Now that we have achieved a high level of code coverage in the interpreter, the next goal is to maintain this level and to extend it to remaining parts of the Tezos code base.

For the first objective, we have added code coverage measurements to our continuous integration system. This lets developers calculate test coverage through a button push in the CI’s interface. In the future, we would also like a developer to be automatically informed if, for example, they add a new Michelson instruction but forget to add tests verifying its implementation.

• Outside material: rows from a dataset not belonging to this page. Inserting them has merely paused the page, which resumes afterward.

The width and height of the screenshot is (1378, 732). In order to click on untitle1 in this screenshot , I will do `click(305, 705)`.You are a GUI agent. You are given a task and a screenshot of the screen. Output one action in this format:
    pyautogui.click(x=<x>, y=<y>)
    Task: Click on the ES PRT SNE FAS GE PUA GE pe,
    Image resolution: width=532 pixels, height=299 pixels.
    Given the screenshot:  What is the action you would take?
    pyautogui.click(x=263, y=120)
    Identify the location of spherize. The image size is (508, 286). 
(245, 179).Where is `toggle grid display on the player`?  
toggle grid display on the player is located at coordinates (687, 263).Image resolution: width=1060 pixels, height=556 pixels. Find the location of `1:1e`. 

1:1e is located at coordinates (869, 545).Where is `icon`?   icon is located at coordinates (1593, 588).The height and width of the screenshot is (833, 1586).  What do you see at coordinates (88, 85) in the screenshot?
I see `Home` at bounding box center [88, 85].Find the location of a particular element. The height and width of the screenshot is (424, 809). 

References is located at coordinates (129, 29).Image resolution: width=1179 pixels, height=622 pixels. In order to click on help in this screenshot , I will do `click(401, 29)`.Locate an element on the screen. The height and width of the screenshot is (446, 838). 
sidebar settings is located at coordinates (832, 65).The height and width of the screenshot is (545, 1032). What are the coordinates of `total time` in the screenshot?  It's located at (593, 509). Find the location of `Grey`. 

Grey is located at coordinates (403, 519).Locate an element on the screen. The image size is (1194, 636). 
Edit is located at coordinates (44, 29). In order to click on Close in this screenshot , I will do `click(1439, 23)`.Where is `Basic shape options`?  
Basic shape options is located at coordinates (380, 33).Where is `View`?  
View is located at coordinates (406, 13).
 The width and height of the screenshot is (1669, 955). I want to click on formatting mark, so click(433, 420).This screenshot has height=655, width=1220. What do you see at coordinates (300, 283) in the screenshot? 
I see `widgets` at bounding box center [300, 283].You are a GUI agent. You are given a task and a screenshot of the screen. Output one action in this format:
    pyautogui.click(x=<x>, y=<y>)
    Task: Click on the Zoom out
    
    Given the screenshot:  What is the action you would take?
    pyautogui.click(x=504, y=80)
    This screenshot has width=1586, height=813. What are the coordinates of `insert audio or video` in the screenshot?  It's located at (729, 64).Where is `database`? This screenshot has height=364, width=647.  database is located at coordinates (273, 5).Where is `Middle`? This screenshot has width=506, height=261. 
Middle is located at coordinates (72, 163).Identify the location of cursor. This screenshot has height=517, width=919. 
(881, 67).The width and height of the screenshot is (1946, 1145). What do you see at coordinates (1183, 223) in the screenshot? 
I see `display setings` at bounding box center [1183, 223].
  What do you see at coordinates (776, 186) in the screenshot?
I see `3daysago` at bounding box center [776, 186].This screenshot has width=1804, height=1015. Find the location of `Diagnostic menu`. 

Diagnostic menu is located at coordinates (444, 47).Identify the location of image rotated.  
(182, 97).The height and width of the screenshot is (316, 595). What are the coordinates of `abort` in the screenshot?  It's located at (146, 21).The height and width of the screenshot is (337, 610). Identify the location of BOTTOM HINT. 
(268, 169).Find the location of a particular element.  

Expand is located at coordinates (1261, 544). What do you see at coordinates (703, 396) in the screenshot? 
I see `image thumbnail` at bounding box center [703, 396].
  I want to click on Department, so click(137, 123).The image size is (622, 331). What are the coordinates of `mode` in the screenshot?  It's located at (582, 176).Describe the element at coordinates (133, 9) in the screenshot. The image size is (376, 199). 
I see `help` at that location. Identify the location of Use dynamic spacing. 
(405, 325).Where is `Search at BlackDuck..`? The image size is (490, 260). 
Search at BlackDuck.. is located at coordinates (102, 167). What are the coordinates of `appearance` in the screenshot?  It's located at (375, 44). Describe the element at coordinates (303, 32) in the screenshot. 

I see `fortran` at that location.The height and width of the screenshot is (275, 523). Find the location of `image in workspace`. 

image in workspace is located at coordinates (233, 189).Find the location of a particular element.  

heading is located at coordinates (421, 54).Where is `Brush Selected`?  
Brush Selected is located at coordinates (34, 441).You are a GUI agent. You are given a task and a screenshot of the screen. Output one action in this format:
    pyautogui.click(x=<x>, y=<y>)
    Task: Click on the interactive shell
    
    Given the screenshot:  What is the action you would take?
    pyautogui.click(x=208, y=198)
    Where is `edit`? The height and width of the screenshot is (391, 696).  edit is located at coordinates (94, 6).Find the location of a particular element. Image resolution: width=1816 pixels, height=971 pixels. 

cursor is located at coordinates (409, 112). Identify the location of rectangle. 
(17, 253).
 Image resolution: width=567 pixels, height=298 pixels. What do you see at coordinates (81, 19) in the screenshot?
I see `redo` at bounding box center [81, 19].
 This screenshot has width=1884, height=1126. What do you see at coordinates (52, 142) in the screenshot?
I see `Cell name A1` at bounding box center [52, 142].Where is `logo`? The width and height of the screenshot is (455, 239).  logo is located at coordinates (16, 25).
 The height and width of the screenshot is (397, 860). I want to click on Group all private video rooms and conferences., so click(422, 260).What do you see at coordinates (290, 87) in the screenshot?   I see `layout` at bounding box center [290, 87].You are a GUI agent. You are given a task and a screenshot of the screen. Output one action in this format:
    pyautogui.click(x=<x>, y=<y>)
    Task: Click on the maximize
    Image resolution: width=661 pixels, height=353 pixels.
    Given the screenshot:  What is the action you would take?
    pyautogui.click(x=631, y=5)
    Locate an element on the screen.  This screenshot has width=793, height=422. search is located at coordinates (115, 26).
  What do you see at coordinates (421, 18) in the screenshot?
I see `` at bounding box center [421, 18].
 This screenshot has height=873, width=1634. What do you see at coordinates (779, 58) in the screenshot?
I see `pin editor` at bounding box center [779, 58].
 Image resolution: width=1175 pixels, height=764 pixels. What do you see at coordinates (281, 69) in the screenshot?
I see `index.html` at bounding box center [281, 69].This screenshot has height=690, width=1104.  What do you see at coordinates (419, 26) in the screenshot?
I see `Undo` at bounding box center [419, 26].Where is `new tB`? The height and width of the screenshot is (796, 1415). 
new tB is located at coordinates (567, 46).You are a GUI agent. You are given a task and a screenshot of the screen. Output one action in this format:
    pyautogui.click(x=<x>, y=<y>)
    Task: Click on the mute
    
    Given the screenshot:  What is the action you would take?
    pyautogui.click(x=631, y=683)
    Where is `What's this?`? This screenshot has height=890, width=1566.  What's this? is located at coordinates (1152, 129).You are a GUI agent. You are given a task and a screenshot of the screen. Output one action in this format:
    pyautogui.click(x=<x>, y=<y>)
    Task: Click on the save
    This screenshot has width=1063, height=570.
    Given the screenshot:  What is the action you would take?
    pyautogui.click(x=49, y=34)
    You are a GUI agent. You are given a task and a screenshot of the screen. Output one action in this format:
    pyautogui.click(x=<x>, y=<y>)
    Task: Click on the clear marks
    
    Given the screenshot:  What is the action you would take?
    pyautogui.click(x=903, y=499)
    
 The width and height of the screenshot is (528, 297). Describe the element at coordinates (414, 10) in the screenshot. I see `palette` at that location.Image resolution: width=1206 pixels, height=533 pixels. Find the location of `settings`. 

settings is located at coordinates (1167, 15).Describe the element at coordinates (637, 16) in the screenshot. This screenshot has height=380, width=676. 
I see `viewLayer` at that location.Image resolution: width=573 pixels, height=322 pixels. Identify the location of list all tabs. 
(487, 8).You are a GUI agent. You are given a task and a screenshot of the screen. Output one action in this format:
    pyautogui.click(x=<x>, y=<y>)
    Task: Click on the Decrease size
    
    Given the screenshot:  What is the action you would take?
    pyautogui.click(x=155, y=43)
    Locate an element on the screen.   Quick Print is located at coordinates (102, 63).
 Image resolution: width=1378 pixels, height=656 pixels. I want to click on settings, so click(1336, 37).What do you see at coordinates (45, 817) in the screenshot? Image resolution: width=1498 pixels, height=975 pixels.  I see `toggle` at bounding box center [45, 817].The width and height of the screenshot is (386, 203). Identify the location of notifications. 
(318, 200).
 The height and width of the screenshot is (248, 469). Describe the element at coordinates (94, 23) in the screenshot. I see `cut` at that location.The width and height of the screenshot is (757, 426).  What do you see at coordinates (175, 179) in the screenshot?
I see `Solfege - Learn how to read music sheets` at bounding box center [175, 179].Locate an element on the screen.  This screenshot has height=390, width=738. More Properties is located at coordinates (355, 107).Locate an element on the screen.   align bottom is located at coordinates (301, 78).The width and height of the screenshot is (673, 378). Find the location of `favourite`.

For the second objective, we are working on covering fully the type checker of Michelson, currently at 75.94% percent. To achieve this goal, we are writing both unit tests and integration tests. We are also encouraging developers to add automatic tests for all new functionality and when modifying existing behaviors.

End Notes

  1. For Python test cases, this counts the difference between test items collected by pytest when running pytest tests_python/tests/test_contract* in commit #0478afc7 and in commit #395bee9dc. For test contracts, this counts the difference between the number of *.tz files present in the src/bin_client/test/ respectively tests_python/contracts in commit #0478afc7 respectively commit #395bee9dc

  2. The missing 0.88% percent comes from a case of the deprecated STEPS_TO_QUOTA instruction which is unreachable through the tezos-client commands used for integration testing of contracts.